### Directions
The full listing must be reproduced exactly as given.

Supplied entries START

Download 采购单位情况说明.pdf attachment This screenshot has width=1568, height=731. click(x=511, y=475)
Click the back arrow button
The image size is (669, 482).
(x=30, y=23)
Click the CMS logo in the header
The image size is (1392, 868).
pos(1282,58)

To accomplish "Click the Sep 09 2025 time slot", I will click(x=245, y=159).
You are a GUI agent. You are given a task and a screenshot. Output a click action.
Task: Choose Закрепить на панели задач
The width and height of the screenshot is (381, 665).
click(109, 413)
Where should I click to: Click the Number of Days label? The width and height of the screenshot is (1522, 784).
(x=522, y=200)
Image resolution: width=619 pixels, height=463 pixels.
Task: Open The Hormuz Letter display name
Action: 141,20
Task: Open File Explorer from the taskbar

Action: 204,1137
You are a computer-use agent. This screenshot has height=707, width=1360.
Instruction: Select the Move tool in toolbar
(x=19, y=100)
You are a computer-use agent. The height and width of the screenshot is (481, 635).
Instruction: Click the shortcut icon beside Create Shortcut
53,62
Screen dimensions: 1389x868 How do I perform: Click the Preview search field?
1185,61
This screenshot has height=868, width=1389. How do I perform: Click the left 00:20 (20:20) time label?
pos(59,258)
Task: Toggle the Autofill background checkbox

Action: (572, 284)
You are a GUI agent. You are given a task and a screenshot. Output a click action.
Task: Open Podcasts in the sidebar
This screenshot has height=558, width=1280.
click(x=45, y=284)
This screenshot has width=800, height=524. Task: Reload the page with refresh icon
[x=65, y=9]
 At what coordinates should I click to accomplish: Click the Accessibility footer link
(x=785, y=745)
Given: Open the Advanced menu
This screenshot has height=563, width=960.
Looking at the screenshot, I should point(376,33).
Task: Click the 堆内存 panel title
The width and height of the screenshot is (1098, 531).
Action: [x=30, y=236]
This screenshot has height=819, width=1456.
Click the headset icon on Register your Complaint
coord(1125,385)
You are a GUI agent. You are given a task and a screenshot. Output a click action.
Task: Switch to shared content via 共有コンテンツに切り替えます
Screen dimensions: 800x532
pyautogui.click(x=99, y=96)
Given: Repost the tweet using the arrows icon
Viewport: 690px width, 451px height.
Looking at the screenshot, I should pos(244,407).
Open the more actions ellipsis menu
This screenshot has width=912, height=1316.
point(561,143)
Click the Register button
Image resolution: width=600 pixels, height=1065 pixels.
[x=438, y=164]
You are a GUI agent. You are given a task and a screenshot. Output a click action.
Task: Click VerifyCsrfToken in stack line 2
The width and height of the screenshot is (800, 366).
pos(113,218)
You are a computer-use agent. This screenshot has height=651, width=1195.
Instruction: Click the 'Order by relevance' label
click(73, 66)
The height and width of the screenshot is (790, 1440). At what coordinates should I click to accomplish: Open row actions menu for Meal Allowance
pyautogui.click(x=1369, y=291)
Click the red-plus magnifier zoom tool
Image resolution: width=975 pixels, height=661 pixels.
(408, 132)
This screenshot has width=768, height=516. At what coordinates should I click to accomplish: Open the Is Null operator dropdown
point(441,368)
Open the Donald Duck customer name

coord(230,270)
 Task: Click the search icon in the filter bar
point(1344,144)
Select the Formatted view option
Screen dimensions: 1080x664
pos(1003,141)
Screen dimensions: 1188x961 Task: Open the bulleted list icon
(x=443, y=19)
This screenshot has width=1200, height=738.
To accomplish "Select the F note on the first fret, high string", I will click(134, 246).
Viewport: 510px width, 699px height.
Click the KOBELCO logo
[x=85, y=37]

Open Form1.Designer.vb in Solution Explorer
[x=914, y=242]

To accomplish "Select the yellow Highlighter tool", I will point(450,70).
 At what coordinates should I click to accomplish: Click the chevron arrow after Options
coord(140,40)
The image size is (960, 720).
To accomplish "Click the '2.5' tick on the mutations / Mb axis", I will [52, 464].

Supplied entries END

### Answer to the exercise
Download 采购单位情况说明.pdf attachment This screenshot has width=1568, height=731. click(x=511, y=475)
Click the back arrow button
The image size is (669, 482).
(x=30, y=23)
Click the CMS logo in the header
The image size is (1392, 868).
pos(1282,58)

To accomplish "Click the Sep 09 2025 time slot", I will click(x=245, y=159).
You are a GUI agent. You are given a task and a screenshot. Output a click action.
Task: Choose Закрепить на панели задач
The width and height of the screenshot is (381, 665).
click(109, 413)
Where should I click to: Click the Number of Days label? The width and height of the screenshot is (1522, 784).
(x=522, y=200)
Image resolution: width=619 pixels, height=463 pixels.
Task: Open The Hormuz Letter display name
Action: 141,20
Task: Open File Explorer from the taskbar

Action: 204,1137
You are a computer-use agent. This screenshot has height=707, width=1360.
Instruction: Select the Move tool in toolbar
(x=19, y=100)
You are a computer-use agent. The height and width of the screenshot is (481, 635).
Instruction: Click the shortcut icon beside Create Shortcut
53,62
Screen dimensions: 1389x868 How do I perform: Click the Preview search field?
1185,61
This screenshot has height=868, width=1389. How do I perform: Click the left 00:20 (20:20) time label?
pos(59,258)
Task: Toggle the Autofill background checkbox

Action: (572, 284)
You are a GUI agent. You are given a task and a screenshot. Output a click action.
Task: Open Podcasts in the sidebar
This screenshot has height=558, width=1280.
click(x=45, y=284)
This screenshot has width=800, height=524. Task: Reload the page with refresh icon
[x=65, y=9]
 At what coordinates should I click to accomplish: Click the Accessibility footer link
(x=785, y=745)
Given: Open the Advanced menu
This screenshot has height=563, width=960.
Looking at the screenshot, I should point(376,33).
Task: Click the 堆内存 panel title
The width and height of the screenshot is (1098, 531).
Action: [x=30, y=236]
This screenshot has height=819, width=1456.
Click the headset icon on Register your Complaint
coord(1125,385)
You are a GUI agent. You are given a task and a screenshot. Output a click action.
Task: Switch to shared content via 共有コンテンツに切り替えます
Screen dimensions: 800x532
pyautogui.click(x=99, y=96)
Given: Repost the tweet using the arrows icon
Viewport: 690px width, 451px height.
Looking at the screenshot, I should pos(244,407).
Open the more actions ellipsis menu
This screenshot has width=912, height=1316.
point(561,143)
Click the Register button
Image resolution: width=600 pixels, height=1065 pixels.
[x=438, y=164]
You are a GUI agent. You are given a task and a screenshot. Output a click action.
Task: Click VerifyCsrfToken in stack line 2
The width and height of the screenshot is (800, 366).
pos(113,218)
You are a computer-use agent. This screenshot has height=651, width=1195.
Instruction: Click the 'Order by relevance' label
click(73, 66)
The height and width of the screenshot is (790, 1440). At what coordinates should I click to accomplish: Open row actions menu for Meal Allowance
pyautogui.click(x=1369, y=291)
Click the red-plus magnifier zoom tool
Image resolution: width=975 pixels, height=661 pixels.
(408, 132)
This screenshot has width=768, height=516. At what coordinates should I click to accomplish: Open the Is Null operator dropdown
point(441,368)
Open the Donald Duck customer name

coord(230,270)
 Task: Click the search icon in the filter bar
point(1344,144)
Select the Formatted view option
Screen dimensions: 1080x664
pos(1003,141)
Screen dimensions: 1188x961 Task: Open the bulleted list icon
(x=443, y=19)
This screenshot has width=1200, height=738.
To accomplish "Select the F note on the first fret, high string", I will click(134, 246).
Viewport: 510px width, 699px height.
Click the KOBELCO logo
[x=85, y=37]

Open Form1.Designer.vb in Solution Explorer
[x=914, y=242]

To accomplish "Select the yellow Highlighter tool", I will point(450,70).
 At what coordinates should I click to accomplish: Click the chevron arrow after Options
coord(140,40)
The image size is (960, 720).
To accomplish "Click the '2.5' tick on the mutations / Mb axis", I will [52, 464].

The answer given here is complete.